He was an American civil rights activist, leader, Pan-Africanist, sociologist, educator, historian, writer, editor, poet, and scholar. William Edward Burghardt Du Bois, better known as W.E.B Du Bois, was all these things and more. He helped found both the Niagara Movement and the NAACP, was the first African American to receive a Ph. D from Harvard, served as chairman of the Peace Information Center, and achieved a huge list of other accomplishments. Much like Frederick Douglass last week, it is impossible to sum up such an important figure in a few paragraphs for a blog entry.
I recommend reading any and all of his writings you can find at the library. There are also plenty of books about the man, as well. A prolific writer and a ceaseless advocate, he sadly did not live to see his ideals begin to become reality.
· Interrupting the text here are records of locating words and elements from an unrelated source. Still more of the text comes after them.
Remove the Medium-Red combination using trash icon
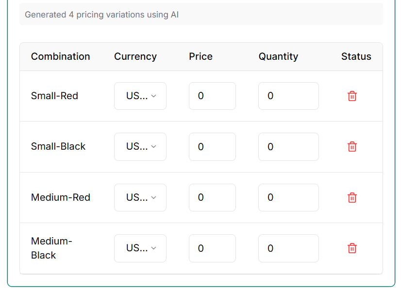The width and height of the screenshot is (401, 295). tap(352, 197)
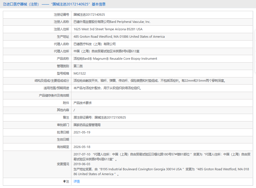Click agent name 巴德医疗科技（上海）有限公司
The image size is (256, 188).
[x=95, y=44]
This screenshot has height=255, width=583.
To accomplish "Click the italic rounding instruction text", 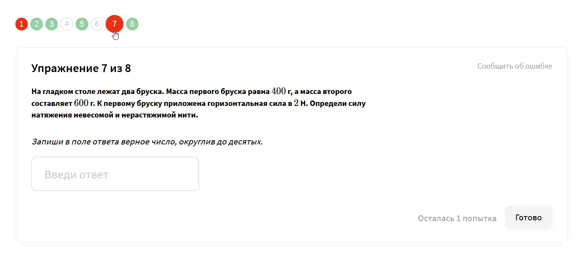I will pyautogui.click(x=147, y=142).
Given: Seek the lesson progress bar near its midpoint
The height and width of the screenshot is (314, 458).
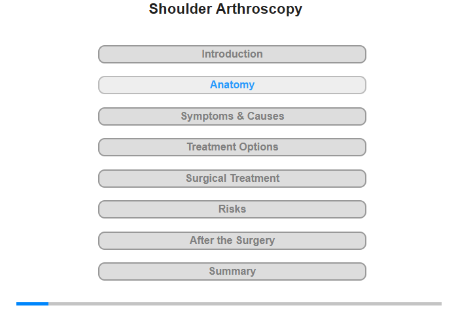Looking at the screenshot, I should coord(229,304).
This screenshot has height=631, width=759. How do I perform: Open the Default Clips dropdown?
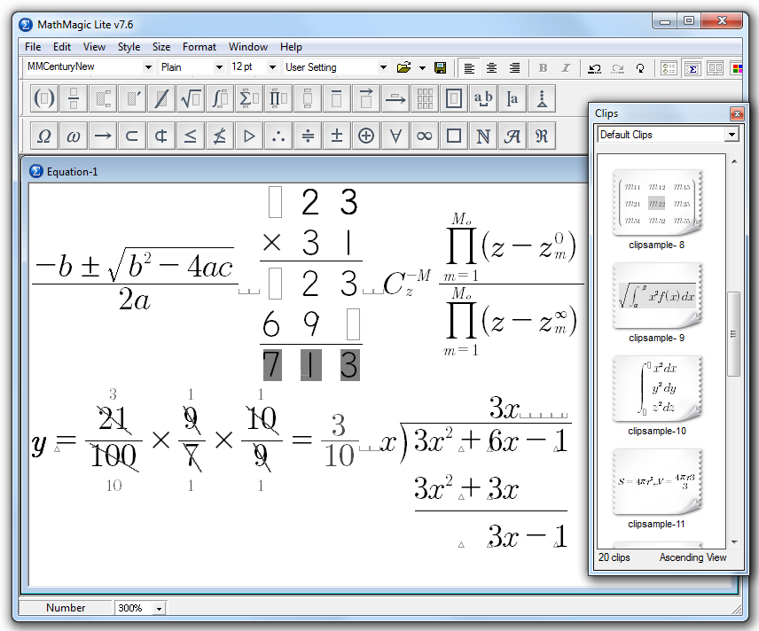732,135
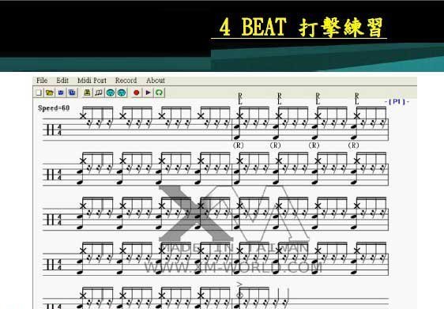Click the Open folder toolbar icon
The height and width of the screenshot is (309, 444).
point(50,92)
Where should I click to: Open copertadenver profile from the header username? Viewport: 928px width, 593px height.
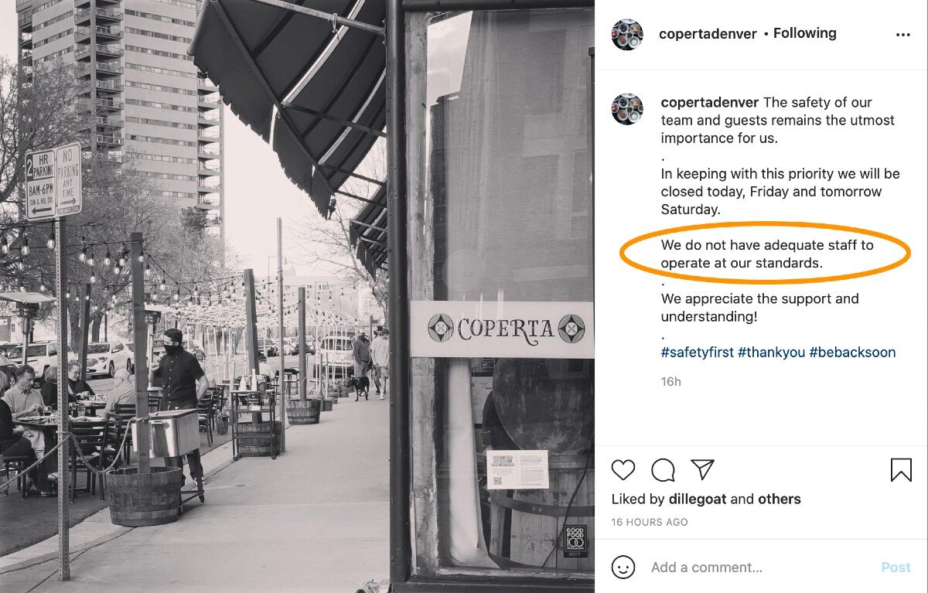point(708,34)
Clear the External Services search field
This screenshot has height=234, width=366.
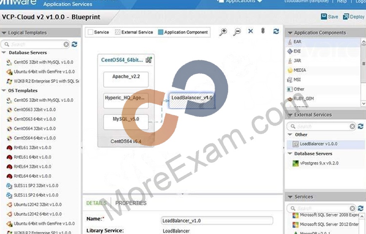[352, 126]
He died the day before the March on Washington for Jobs and Freedom, and before the Civil Rights Act and Voting Rights Act became enacted. But much like Douglass previously, it is best to let the man speak for himself.
After the Egyptian and Indian, the Greek and Roman, the Teuton and Mongolian, the Negro is a sort of seventh son, born with a veil, and gifted with second-sight in this American world, -- a world which yields him no true self-consciousness, but only lets him see himself through the revelation of the other world. It is a peculiar sensation, this double-consciousness, this sense of always looking at one's self through the eyes of others, of measuring one's soul by the tape of a world that looks on in amused contempt and pity. One ever feels his twoness, -- an American, a Negro; two warring souls, two thoughts, two unreconciled strivings; two warring ideals in one dark body, whose dogged strength alone keeps it from being torn asunder.
The history of the American Negro is the history of this strife, -- this longing to attain self-conscious manhood, to merge his double self into a better and truer self.